Since the introduction of mobile ordering, however, Jo said customers tend to grab their coffee and leave without interacting with staff — unless there’s a problem. Customers also tend to get frustrated by delays, as they assume mobile ordering will be faster and more efficient, and they take it out on burned-out, overwhelmed baristas.
“Those points of connection get lost in mobile ordering. So, it’s just like, ‘Here’s your order, bye,’” Jo said. “The experience is so frustrating for both baristas and customers; I don’t know what purpose it serves anymore outside of increasing profits.”
As we emerge from the early days of the pandemic, customers returning to restaurants are especially likely to be seeking human interaction. When it comes to complex problem solving, human beings are much more adept than bots at dealing with customer complaints, questions, and problems that come with serving the public. While a kiosk can tell you what menu items are gluten-free or vegan, it won’t be able to tell you its favorite dessert or recommend a great spot for live music. And for workers, moments of connection make a difficult job a little easier.
As a server, I’ve seen customers struggle to communicate, awkward and nervous as they admit this is their first time in a restaurant since before the pandemic began. Technology can widen this gap and alienate customers further. And for workers, our labor is often rendered invisible, and therefore not worth compensating. When customers order via app, for example, it can seem like servers aren’t working as hard for the customers. Customers are already mostly unaware of the amount of physical and mental labor involved in making a restaurant run efficiently — and technology obscures that further.
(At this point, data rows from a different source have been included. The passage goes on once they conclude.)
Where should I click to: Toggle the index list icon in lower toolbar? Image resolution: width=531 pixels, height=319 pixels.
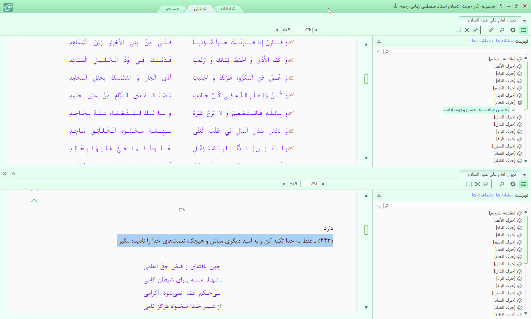[x=524, y=184]
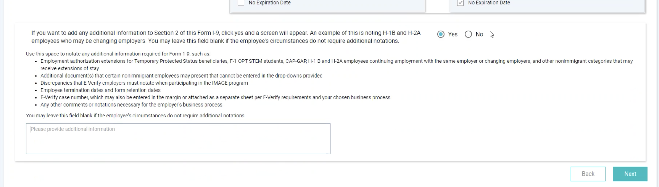This screenshot has width=659, height=187.
Task: Click the IMAGE program discrepancies bullet
Action: (144, 83)
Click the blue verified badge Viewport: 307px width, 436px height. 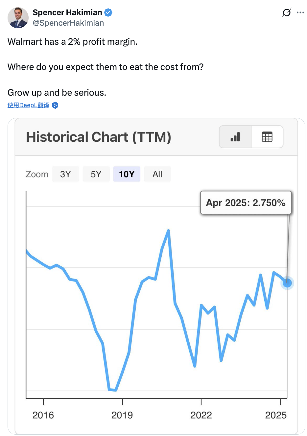pos(108,13)
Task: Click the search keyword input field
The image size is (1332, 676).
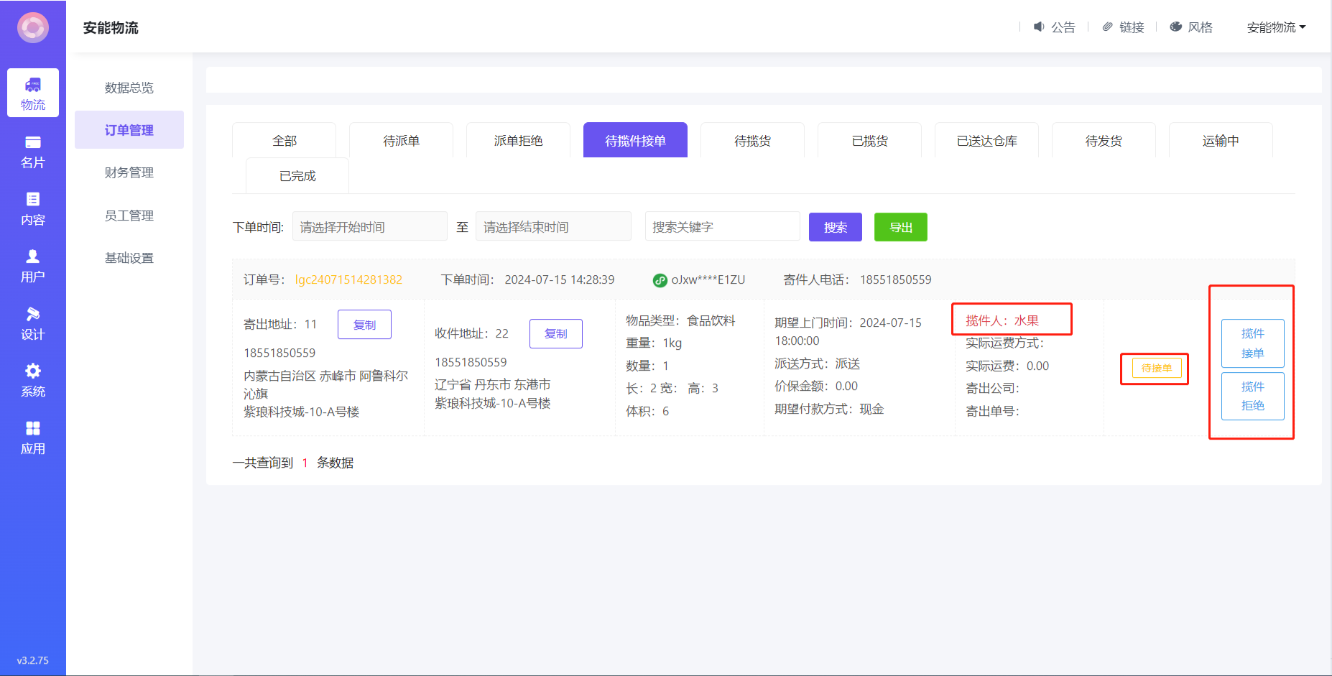Action: 722,227
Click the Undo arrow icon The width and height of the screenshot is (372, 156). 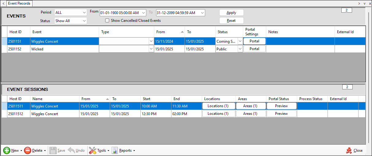tap(71, 150)
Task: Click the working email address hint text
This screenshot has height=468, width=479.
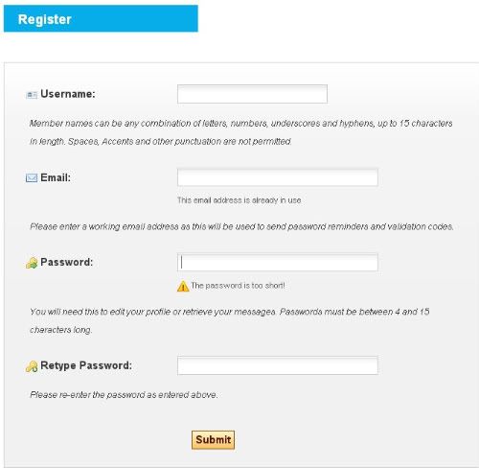Action: coord(241,226)
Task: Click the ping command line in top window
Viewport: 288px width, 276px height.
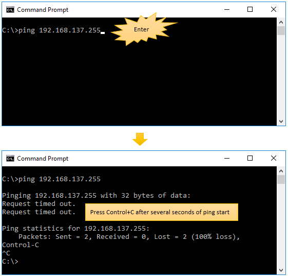Action: [51, 30]
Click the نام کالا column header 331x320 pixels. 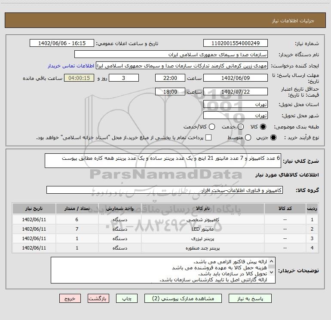pyautogui.click(x=202, y=208)
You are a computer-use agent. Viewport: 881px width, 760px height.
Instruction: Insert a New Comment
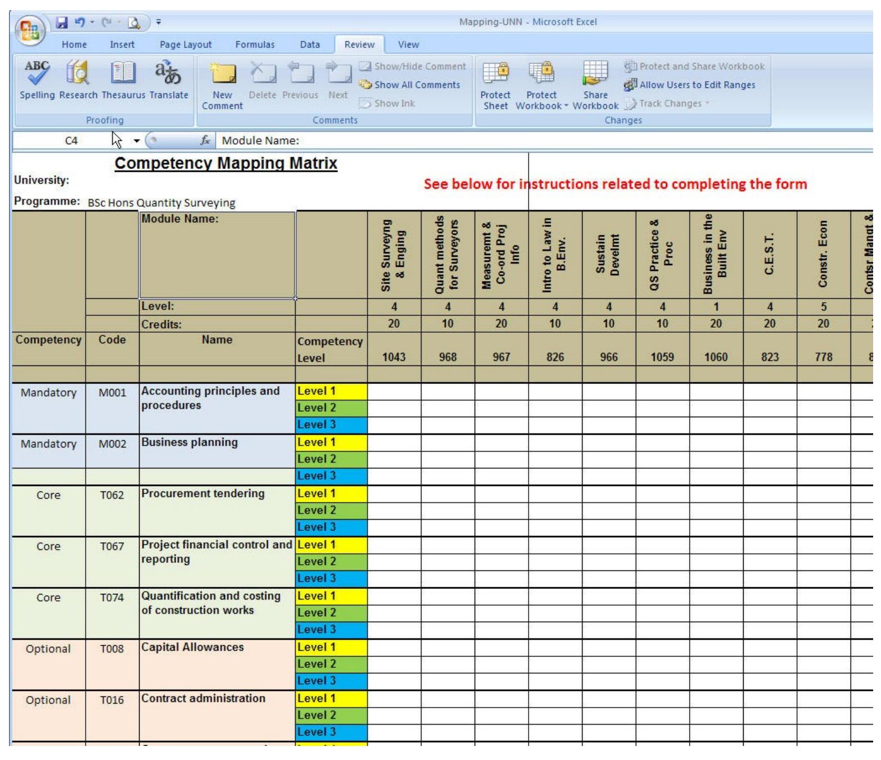tap(222, 84)
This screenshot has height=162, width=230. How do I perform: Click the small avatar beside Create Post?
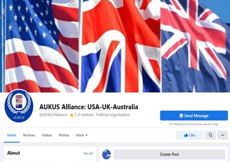point(106,154)
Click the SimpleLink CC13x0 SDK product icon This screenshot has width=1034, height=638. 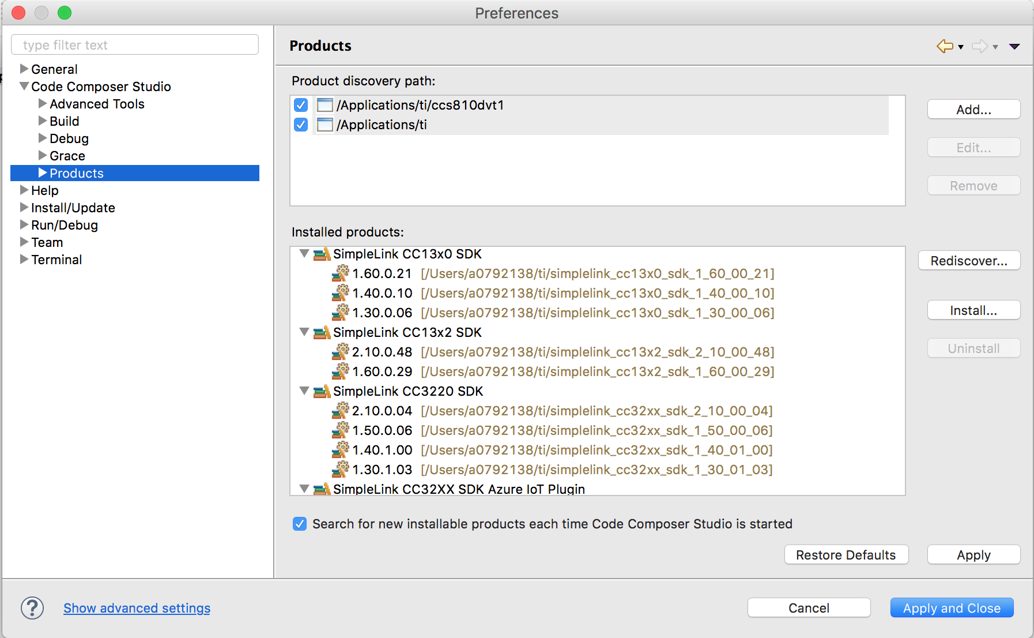click(322, 254)
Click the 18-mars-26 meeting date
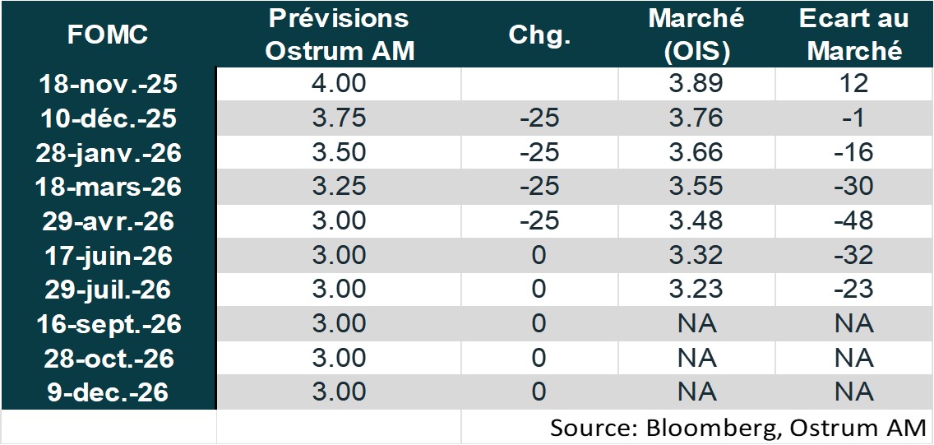The height and width of the screenshot is (445, 934). [108, 187]

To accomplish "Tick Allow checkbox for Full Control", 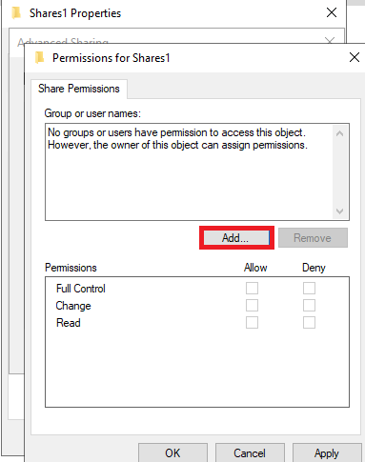I will point(252,289).
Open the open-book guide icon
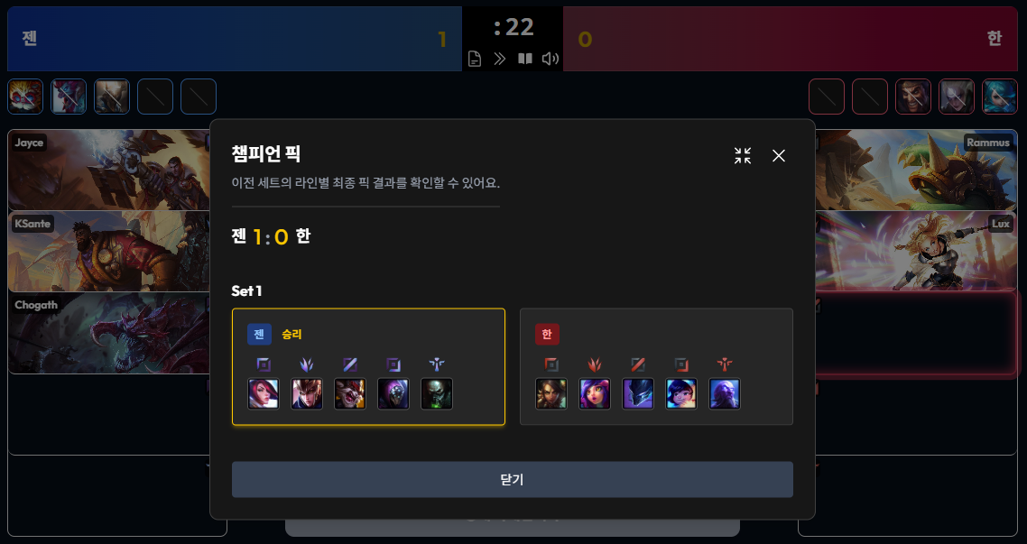1027x544 pixels. 525,59
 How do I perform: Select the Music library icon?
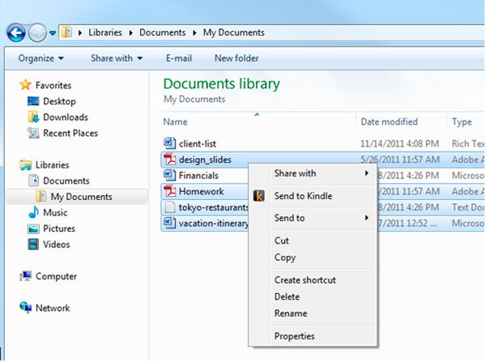tap(33, 213)
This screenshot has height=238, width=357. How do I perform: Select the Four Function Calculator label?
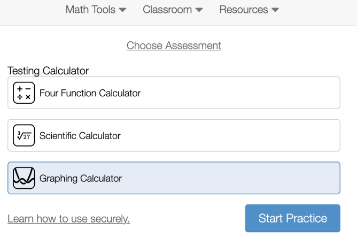pyautogui.click(x=90, y=93)
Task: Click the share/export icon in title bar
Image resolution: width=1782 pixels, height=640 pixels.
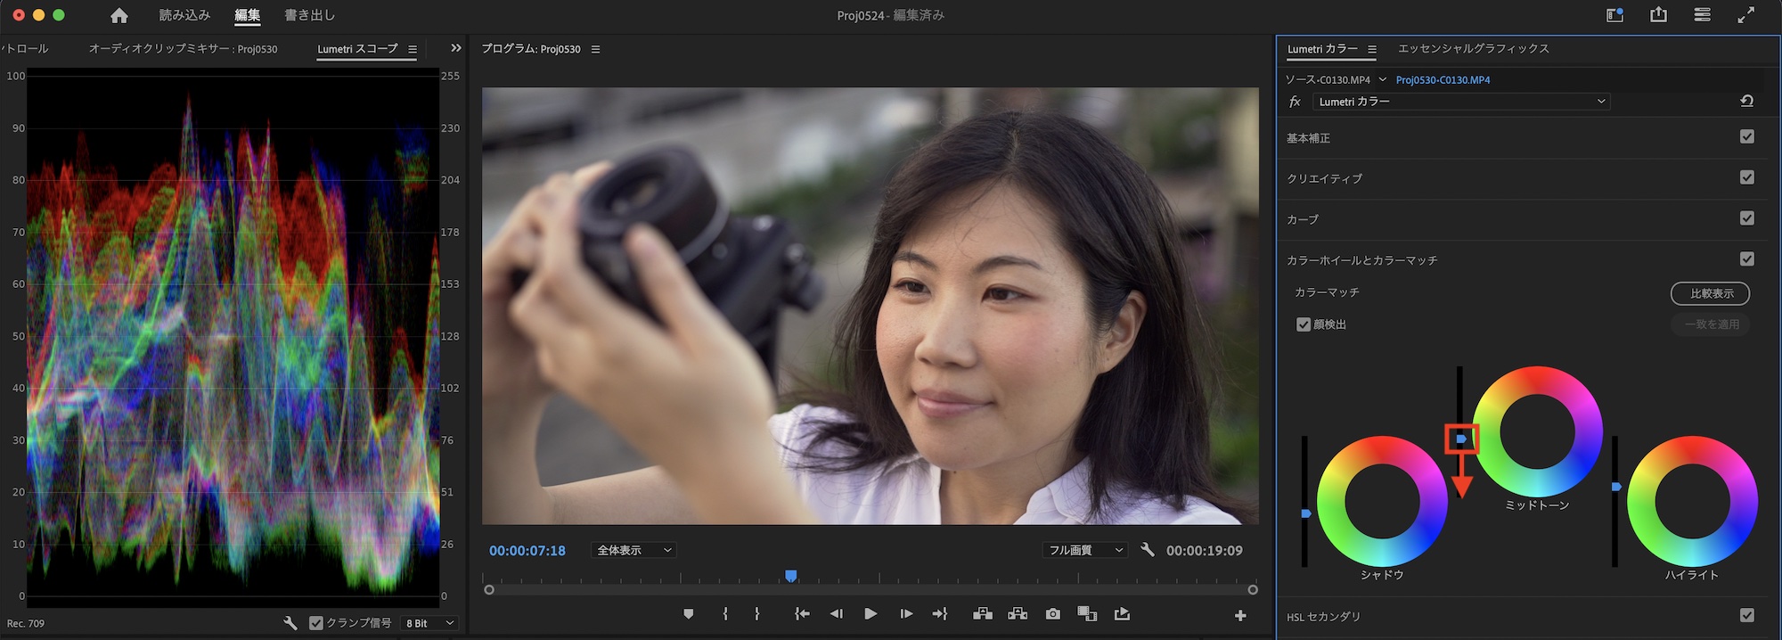Action: (1658, 15)
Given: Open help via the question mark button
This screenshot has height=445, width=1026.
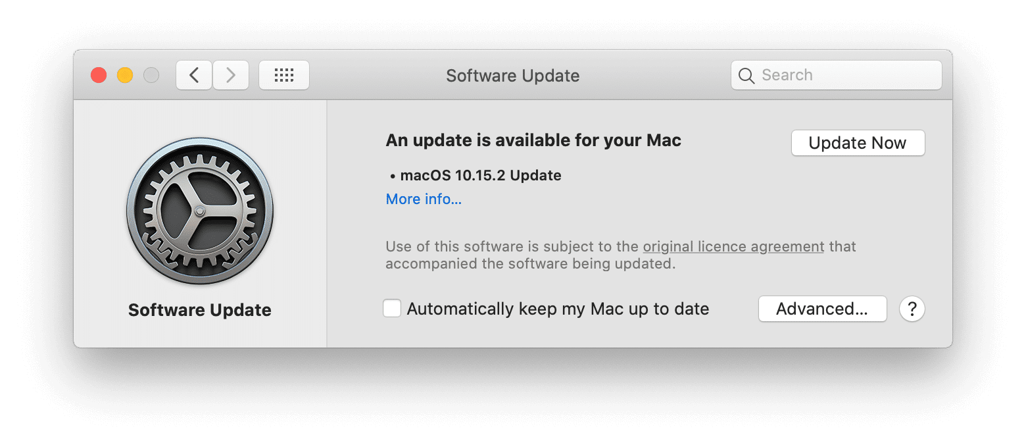Looking at the screenshot, I should pos(912,309).
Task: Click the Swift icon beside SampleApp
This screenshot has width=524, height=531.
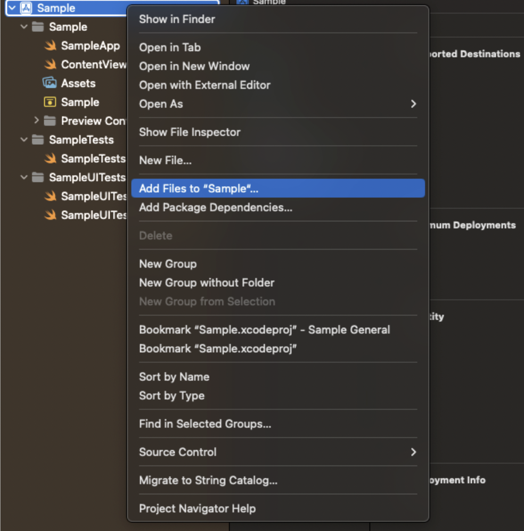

As Advincula points out, invisibilizing this labor also makes it harder for workers to connect and it makes labor law violations less visible. This is particularly true for gig economy workers who deliver food for GrubHub, UberEats, and other apps. These workers spend their whole days and nights working on their own, which makes them some of the most atomized, as they battle health and safety concerns and take home less than minimum wage.
In the case of Instacart, wages are determined by an algorithm, putting workers at the whim of technology more than ever. And while delivery people in some states have been organizing for more rights and better pay, many are still struggling to make ends meet.
“It’s increasingly difficult for workers to organize and build power,” Advincula said.
And yet while the rise of technology to replace workers in restaurants can feel like a losing battle, there is a growing movement to improve these worker’s lives.
“Restaurant workers deserve safer work environments. They deserve time for healing and rest,” said Advincula. He and ROC United are advocating for a restaurant worker’s bill of rights that places humans over technology. Other organizations are advocating to abolish tipped minimum wage.
Meanwhile, the Restaurant Organizing Project supports food service workers in organizing their restaurants, connecting them to resources and other workers. Campaigns like these offer more for workers than a tablet, a QR code, or a robot ever will.